The Supreme Court of Canada has declined to hear an appeal from an insurance consulting firm, which sought to challenge a ruling that there was no breach of fiduciary duty by an insurance brokerage that allegedly misused confidential information to take a large share of the firm’s clients — a decision that sharply reduced damages awarded by a lower court.
In 2017, the Court of King’s Bench for Manitoba handed $1.5 million damages to the consulting firm, Prairie Risk Management Inc. (PRM), after finding that a brokerage firm, Marsh Canada Ltd., was liable for breach of contract, breach of confidence and breach of fiduciary duty, in connection with Marsh’s solicitation of PRM’s clients.

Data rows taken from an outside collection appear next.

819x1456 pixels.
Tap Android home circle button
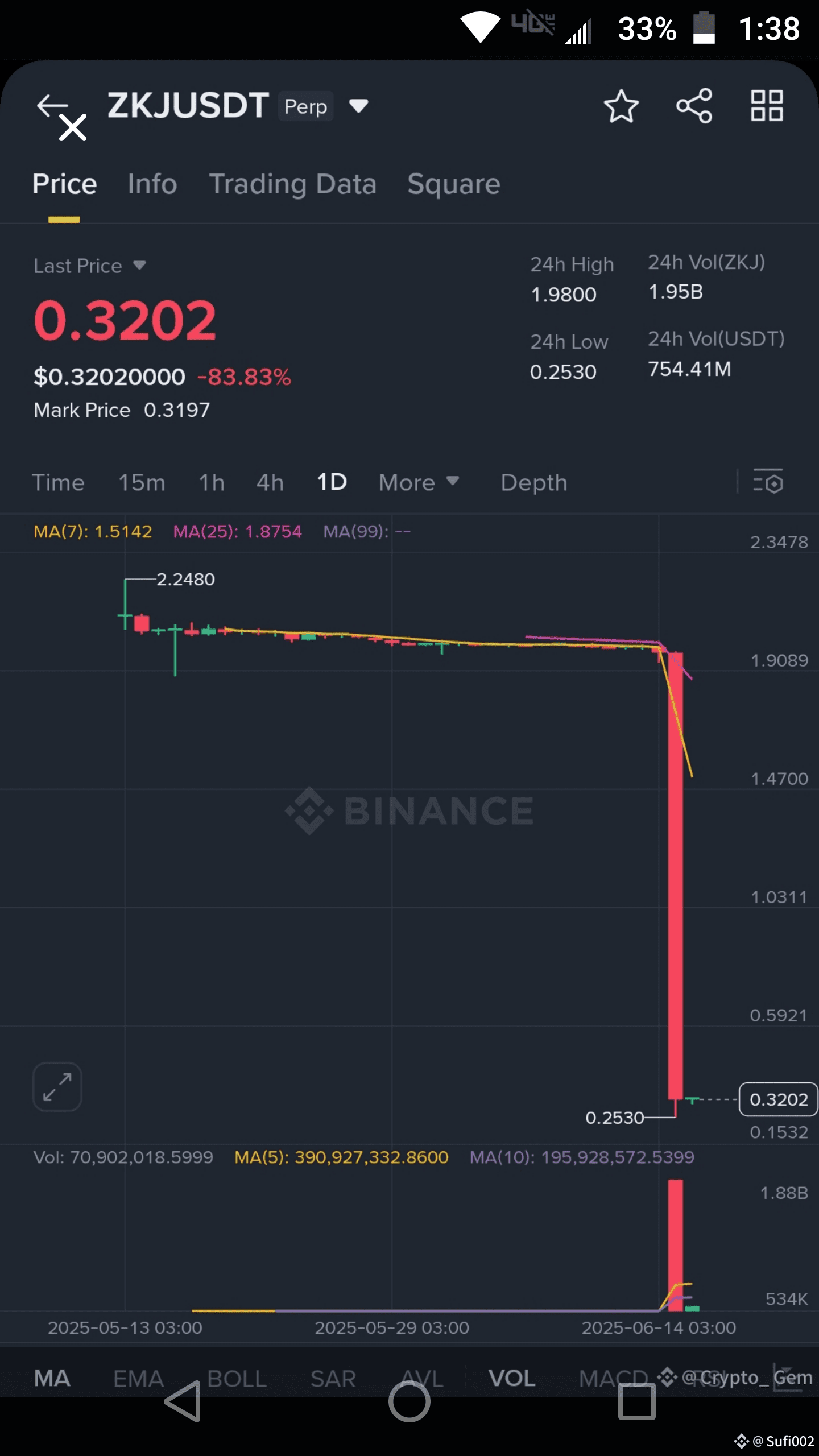point(409,1401)
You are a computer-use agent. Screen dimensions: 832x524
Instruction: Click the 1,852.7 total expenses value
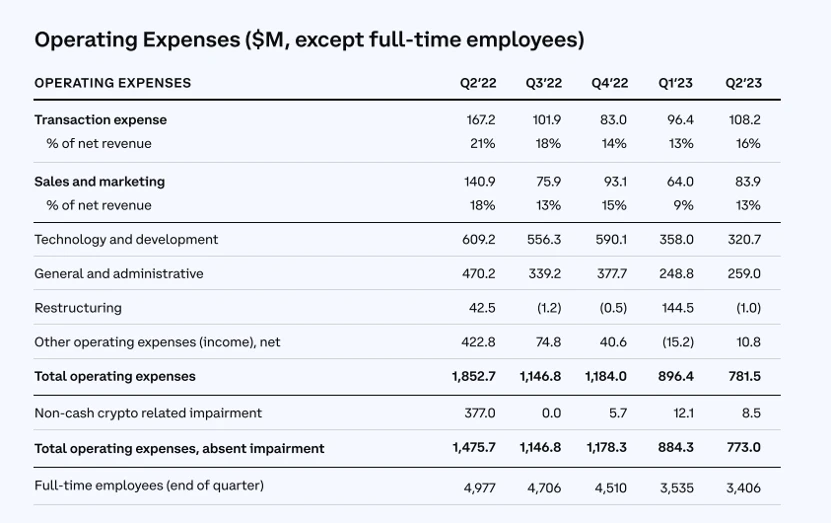coord(473,377)
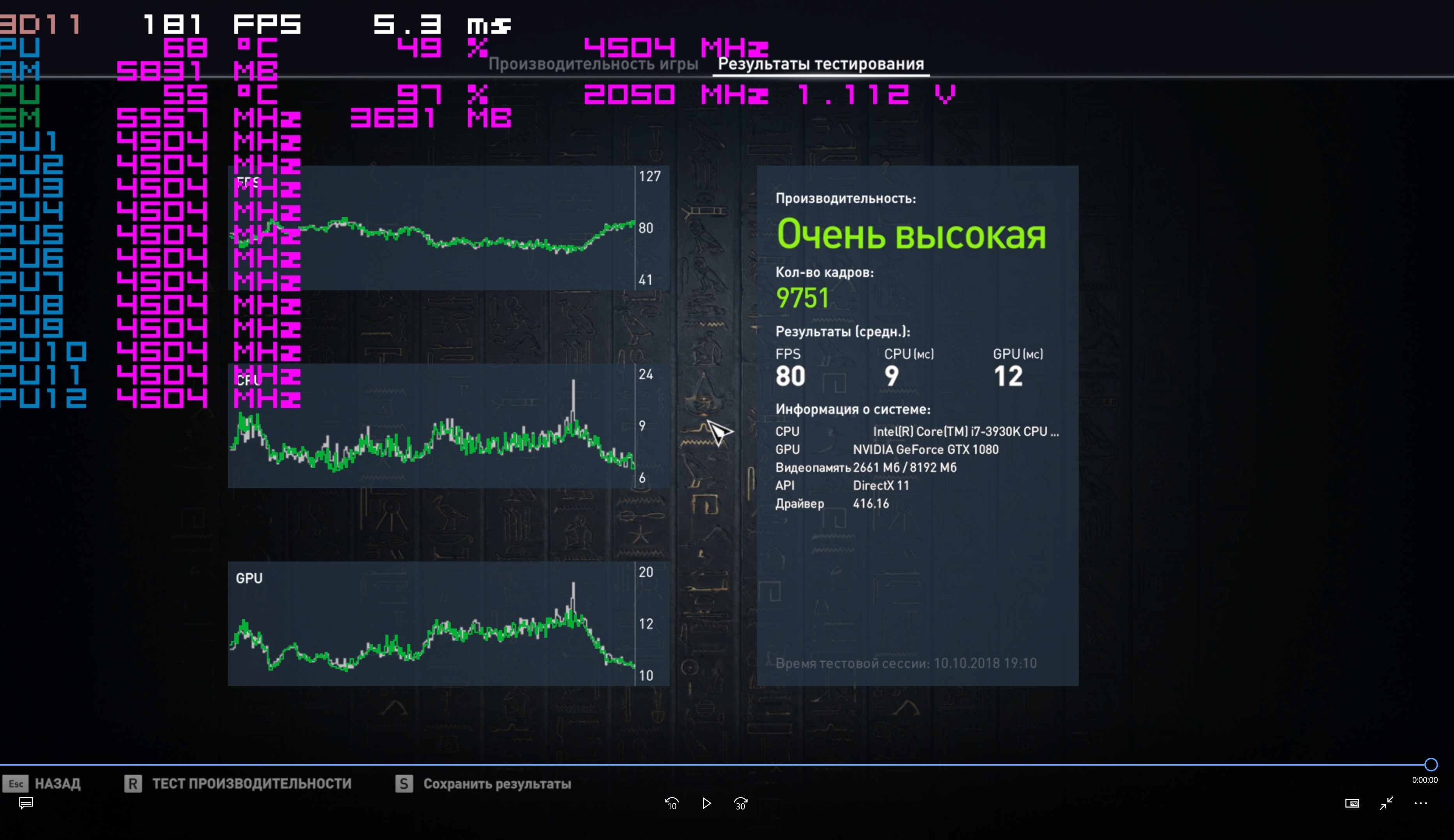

According to the court’s decision, Marsh had served as a broker for PRM and its clients in accessing the Lloyd’s insurance market since 2008. However, in 2016, PRM decided to stop using the broker, and to access the market directly on behalf of members.
“Almost immediately, Marsh began contacting insured members directly to retain their insurance business,” the court noted — and, it reported that clients representing 45% of PRM’s revenues decided to go with Marsh.

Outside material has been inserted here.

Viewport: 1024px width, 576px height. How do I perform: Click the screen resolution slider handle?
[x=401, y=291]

PRM sued, seeking damages for alleged breach of contract, breach of fiduciary duty, breach of the duty of confidence, breach of the duty of honesty, wrongful interference in economic relations and breach of trust.
Marsh argued that it simply engaged in competition, and that it didn’t do anything wrong, despite losses incurred by PRM.
The lower court found that some of the alleged breaches did occur, including a breach of fiduciary duty, and it ordered over $600,000 in damages for revenues that PRM missed out on as a result of the clients it lost, and another $900,000 in damages for the company’s reduced value when PRM’s business was sold to another firm, BFL Canada Insurance Services Inc. in 2019.
On appeal, the original judgment was overturned by the Court of Appeal of Manitoba, which found that the lower court erred in ruling that Marsh owed a fiduciary duty to PRM.
“As found by the trial judge, that relationship created certain obligations of confidentiality. The trial judge’s imposition of a fiduciary duty, however, was in error as he failed to apply a required element of the legal test,” the appeal court said in allowing the appeal on the question of whether the firms were in a fiduciary relationship.
“What is lacking in the trial judge’s analysis is a finding that Marsh had relinquished its own self-interest and agreed to act solely on behalf of PRM,” it noted.
The appeal court also cut the damages award to $77,000 as a result — saying that, “Assessing damages on the basis that a breach of fiduciary duty took place was an error in principle and no deference is owed to the trial judge’s award.”
“While [the trial judge] made no reversible error in finding that Marsh misused PRM’s confidential information, he awarded damages well in excess of the loss that flowed from Marsh’s wrongful conduct,” the appeal court said.
PRM sought to appeal that ruling to the Supreme Court of Canada, which declined to hear the case.